Your objective
Write the data below out again, exactly as each line reads.

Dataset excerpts
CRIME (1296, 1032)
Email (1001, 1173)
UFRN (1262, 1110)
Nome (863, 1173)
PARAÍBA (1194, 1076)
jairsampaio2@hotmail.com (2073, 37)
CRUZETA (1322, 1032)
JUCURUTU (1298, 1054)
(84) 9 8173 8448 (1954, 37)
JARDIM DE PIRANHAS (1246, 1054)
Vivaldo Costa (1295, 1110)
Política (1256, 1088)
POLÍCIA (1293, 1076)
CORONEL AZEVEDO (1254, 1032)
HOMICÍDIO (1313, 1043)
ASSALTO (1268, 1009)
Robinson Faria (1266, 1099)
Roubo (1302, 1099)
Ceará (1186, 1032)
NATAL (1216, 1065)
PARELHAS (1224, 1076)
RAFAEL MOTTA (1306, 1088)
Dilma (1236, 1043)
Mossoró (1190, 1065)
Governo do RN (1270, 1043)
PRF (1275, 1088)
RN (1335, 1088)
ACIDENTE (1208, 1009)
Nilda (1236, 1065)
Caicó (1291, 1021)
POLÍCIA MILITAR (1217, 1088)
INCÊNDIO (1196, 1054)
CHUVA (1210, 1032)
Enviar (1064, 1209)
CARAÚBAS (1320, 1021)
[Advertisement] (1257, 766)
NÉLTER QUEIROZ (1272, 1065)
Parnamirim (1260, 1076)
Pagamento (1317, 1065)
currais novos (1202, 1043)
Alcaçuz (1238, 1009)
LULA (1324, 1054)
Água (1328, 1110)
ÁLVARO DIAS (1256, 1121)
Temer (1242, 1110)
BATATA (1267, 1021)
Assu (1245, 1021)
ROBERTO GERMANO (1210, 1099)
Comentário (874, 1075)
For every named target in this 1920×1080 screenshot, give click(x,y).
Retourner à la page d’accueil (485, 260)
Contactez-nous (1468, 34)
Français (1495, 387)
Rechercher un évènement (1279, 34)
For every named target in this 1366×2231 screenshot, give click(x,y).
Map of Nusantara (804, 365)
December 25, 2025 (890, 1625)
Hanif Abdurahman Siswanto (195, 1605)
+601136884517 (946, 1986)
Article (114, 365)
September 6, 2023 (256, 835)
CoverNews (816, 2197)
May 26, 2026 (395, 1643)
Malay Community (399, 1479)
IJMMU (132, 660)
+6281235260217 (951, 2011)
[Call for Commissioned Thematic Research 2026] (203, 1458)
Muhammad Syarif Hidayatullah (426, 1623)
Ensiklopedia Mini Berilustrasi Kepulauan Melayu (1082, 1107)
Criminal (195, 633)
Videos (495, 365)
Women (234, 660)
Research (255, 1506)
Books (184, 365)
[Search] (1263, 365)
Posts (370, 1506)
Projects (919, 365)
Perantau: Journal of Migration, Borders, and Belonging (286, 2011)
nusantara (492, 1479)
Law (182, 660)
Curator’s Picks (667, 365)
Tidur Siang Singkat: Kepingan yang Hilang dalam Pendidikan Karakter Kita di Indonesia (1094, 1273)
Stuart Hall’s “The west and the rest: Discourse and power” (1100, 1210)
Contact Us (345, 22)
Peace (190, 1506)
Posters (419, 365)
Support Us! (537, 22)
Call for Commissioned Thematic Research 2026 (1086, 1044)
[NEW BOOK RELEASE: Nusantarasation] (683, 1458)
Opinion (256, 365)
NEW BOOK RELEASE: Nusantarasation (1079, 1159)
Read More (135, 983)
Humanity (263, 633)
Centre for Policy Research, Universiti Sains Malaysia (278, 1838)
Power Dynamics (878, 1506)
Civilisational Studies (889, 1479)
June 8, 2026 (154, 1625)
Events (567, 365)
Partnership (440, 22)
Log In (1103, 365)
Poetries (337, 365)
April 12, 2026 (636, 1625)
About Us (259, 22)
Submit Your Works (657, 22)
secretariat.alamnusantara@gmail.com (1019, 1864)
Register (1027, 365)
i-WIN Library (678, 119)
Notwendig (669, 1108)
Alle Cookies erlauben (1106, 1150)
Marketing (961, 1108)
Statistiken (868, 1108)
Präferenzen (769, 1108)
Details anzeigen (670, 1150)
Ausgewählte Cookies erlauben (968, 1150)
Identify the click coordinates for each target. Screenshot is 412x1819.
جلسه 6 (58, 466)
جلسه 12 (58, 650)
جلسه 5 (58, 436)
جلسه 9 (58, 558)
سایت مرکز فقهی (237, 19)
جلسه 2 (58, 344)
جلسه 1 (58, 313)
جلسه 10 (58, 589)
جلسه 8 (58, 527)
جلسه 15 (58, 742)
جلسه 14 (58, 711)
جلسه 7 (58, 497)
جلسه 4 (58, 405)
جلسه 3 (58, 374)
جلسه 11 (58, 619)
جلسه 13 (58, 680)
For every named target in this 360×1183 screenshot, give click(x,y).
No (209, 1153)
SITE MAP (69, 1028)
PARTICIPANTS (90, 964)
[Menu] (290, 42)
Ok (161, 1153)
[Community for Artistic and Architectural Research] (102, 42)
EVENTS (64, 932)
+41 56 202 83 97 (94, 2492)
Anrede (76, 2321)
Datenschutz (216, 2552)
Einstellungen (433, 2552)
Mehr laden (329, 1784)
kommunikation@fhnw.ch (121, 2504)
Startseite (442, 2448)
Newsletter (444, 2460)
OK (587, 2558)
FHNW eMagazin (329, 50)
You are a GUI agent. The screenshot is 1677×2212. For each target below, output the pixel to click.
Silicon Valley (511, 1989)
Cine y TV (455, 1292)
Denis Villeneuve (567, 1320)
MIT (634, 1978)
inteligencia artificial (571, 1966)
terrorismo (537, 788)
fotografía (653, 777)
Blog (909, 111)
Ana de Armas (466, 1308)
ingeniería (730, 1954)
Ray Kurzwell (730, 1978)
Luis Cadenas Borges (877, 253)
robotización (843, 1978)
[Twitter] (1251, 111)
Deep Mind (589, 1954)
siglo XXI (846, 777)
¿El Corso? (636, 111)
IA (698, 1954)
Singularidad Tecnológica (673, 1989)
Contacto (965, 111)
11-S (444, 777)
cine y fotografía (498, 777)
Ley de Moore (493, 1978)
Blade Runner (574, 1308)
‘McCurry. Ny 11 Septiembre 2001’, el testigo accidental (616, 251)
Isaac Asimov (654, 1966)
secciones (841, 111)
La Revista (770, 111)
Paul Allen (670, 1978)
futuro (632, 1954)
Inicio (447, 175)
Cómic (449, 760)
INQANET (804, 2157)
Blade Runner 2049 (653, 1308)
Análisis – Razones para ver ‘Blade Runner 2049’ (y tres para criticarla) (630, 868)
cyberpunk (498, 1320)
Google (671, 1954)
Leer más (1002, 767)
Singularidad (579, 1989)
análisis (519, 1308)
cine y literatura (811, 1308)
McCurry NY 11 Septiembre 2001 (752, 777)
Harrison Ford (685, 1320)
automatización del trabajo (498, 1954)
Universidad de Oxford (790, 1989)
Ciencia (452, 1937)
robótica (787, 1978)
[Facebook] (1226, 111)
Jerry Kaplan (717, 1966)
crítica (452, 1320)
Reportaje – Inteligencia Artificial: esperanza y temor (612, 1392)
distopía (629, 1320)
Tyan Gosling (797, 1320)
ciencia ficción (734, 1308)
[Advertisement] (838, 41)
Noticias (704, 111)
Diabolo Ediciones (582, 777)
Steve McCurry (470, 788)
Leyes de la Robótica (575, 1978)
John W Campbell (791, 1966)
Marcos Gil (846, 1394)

Exercise output
CRIME (1296, 1032)
Email (1001, 1173)
UFRN (1262, 1110)
Nome (863, 1173)
PARAÍBA (1194, 1076)
jairsampaio2@hotmail.com (2073, 37)
CRUZETA (1322, 1032)
JUCURUTU (1298, 1054)
(84) 9 8173 8448 (1954, 37)
JARDIM DE PIRANHAS (1246, 1054)
Vivaldo Costa (1295, 1110)
Política (1256, 1088)
POLÍCIA (1293, 1076)
CORONEL AZEVEDO (1254, 1032)
HOMICÍDIO (1313, 1043)
ASSALTO (1268, 1009)
Robinson Faria (1266, 1099)
Roubo (1302, 1099)
Ceará (1186, 1032)
NATAL (1216, 1065)
PARELHAS (1224, 1076)
RAFAEL MOTTA (1306, 1088)
Dilma (1236, 1043)
Mossoró (1190, 1065)
Governo do RN (1270, 1043)
PRF (1275, 1088)
RN (1335, 1088)
ACIDENTE (1208, 1009)
Nilda (1236, 1065)
Caicó (1291, 1021)
POLÍCIA MILITAR (1217, 1088)
INCÊNDIO (1196, 1054)
CHUVA (1210, 1032)
Enviar (1064, 1209)
CARAÚBAS (1320, 1021)
[Advertisement] (1257, 766)
NÉLTER QUEIROZ (1272, 1065)
Parnamirim (1260, 1076)
Pagamento (1317, 1065)
currais novos (1202, 1043)
Alcaçuz (1238, 1009)
LULA (1324, 1054)
Água (1328, 1110)
ÁLVARO DIAS (1256, 1121)
Temer (1242, 1110)
BATATA (1267, 1021)
Assu (1245, 1021)
ROBERTO GERMANO (1210, 1099)
Comentário (874, 1075)
For every named target in this 1920×1080 screenshot, give click(x,y).
Retourner à la page d’accueil (485, 260)
Contactez-nous (1468, 34)
Français (1495, 387)
Rechercher un évènement (1279, 34)
For every named target in this 1366×2231 screenshot, give click(x,y).
Map of Nusantara (804, 365)
December 25, 2025 (890, 1625)
Hanif Abdurahman Siswanto (195, 1605)
+601136884517 (946, 1986)
Article (114, 365)
September 6, 2023 (256, 835)
CoverNews (816, 2197)
May 26, 2026 (395, 1643)
Malay Community (399, 1479)
IJMMU (132, 660)
+6281235260217 (951, 2011)
[Call for Commissioned Thematic Research 2026] (203, 1458)
Muhammad Syarif Hidayatullah (426, 1623)
Ensiklopedia Mini Berilustrasi Kepulauan Melayu (1082, 1107)
Criminal (195, 633)
Videos (495, 365)
Women (234, 660)
Research (255, 1506)
Books (184, 365)
[Search] (1263, 365)
Posts (370, 1506)
Projects (919, 365)
Perantau: Journal of Migration, Borders, and Belonging (286, 2011)
nusantara (492, 1479)
Law (182, 660)
Curator’s Picks (667, 365)
Tidur Siang Singkat: Kepingan yang Hilang dalam Pendidikan Karakter Kita di Indonesia (1094, 1273)
Stuart Hall’s “The west and the rest: Discourse and power” (1100, 1210)
Contact Us (345, 22)
Peace (190, 1506)
Posters (419, 365)
Support Us! (537, 22)
Call for Commissioned Thematic Research 2026 (1086, 1044)
[NEW BOOK RELEASE: Nusantarasation] (683, 1458)
Opinion (256, 365)
NEW BOOK RELEASE: Nusantarasation (1079, 1159)
Read More (135, 983)
Humanity (263, 633)
Centre for Policy Research, Universiti Sains Malaysia (278, 1838)
Power Dynamics (878, 1506)
Civilisational Studies (889, 1479)
June 8, 2026 (154, 1625)
Events (567, 365)
Partnership (440, 22)
Log In (1103, 365)
Poetries (337, 365)
April 12, 2026 (636, 1625)
About Us (259, 22)
Submit Your Works (657, 22)
secretariat.alamnusantara@gmail.com (1019, 1864)
Register (1027, 365)
i-WIN Library (678, 119)
Notwendig (669, 1108)
Alle Cookies erlauben (1106, 1150)
Marketing (961, 1108)
Statistiken (868, 1108)
Präferenzen (769, 1108)
Details anzeigen (670, 1150)
Ausgewählte Cookies erlauben (968, 1150)
Identify the click coordinates for each target. Screenshot is 412x1819.
جلسه 6 (58, 466)
جلسه 12 (58, 650)
جلسه 5 (58, 436)
جلسه 9 (58, 558)
سایت مرکز فقهی (237, 19)
جلسه 2 (58, 344)
جلسه 1 (58, 313)
جلسه 10 (58, 589)
جلسه 8 (58, 527)
جلسه 15 (58, 742)
جلسه 14 (58, 711)
جلسه 7 (58, 497)
جلسه 4 (58, 405)
جلسه 3 (58, 374)
جلسه 11 (58, 619)
جلسه 13 (58, 680)
For every named target in this 360×1183 screenshot, give click(x,y).
No (209, 1153)
SITE MAP (69, 1028)
PARTICIPANTS (90, 964)
[Menu] (290, 42)
Ok (161, 1153)
[Community for Artistic and Architectural Research] (102, 42)
EVENTS (64, 932)
+41 56 202 83 97 (94, 2492)
Anrede (76, 2321)
Datenschutz (216, 2552)
Einstellungen (433, 2552)
Mehr laden (329, 1784)
kommunikation@fhnw.ch (121, 2504)
Startseite (442, 2448)
Newsletter (444, 2460)
OK (587, 2558)
FHNW eMagazin (329, 50)
You are a GUI agent. The screenshot is 1677×2212. For each target below, output the pixel to click.
Silicon Valley (511, 1989)
Cine y TV (455, 1292)
Denis Villeneuve (567, 1320)
MIT (634, 1978)
inteligencia artificial (571, 1966)
terrorismo (537, 788)
fotografía (653, 777)
Blog (909, 111)
Ana de Armas (466, 1308)
ingeniería (730, 1954)
Ray Kurzwell (730, 1978)
Luis Cadenas Borges (877, 253)
robotización (843, 1978)
[Twitter] (1251, 111)
Deep Mind (589, 1954)
siglo XXI (846, 777)
¿El Corso? (636, 111)
IA (698, 1954)
Singularidad Tecnológica (673, 1989)
Contacto (965, 111)
11-S (444, 777)
cine y fotografía (498, 777)
Ley de Moore (493, 1978)
Blade Runner (574, 1308)
‘McCurry. Ny 11 Septiembre 2001’, el testigo accidental (616, 251)
Isaac Asimov (654, 1966)
secciones (841, 111)
La Revista (770, 111)
Paul Allen (670, 1978)
futuro (632, 1954)
Inicio (447, 175)
Cómic (449, 760)
INQANET (804, 2157)
Blade Runner 2049 (653, 1308)
Análisis – Razones para ver ‘Blade Runner 2049’ (y tres para criticarla) (630, 868)
cyberpunk (498, 1320)
Google (671, 1954)
Leer más (1002, 767)
Singularidad (579, 1989)
análisis (519, 1308)
cine y literatura (811, 1308)
McCurry NY 11 Septiembre 2001 (752, 777)
Harrison Ford (685, 1320)
automatización del trabajo (498, 1954)
Universidad de Oxford (790, 1989)
Ciencia (452, 1937)
robótica (787, 1978)
[Facebook] (1226, 111)
Jerry Kaplan (717, 1966)
crítica (452, 1320)
Reportaje – Inteligencia Artificial: esperanza y temor (612, 1392)
distopía (629, 1320)
Tyan Gosling (797, 1320)
ciencia ficción (734, 1308)
[Advertisement] (838, 41)
Noticias (704, 111)
Diabolo Ediciones (582, 777)
Steve McCurry (470, 788)
Leyes de la Robótica (575, 1978)
John W Campbell (791, 1966)
Marcos Gil (846, 1394)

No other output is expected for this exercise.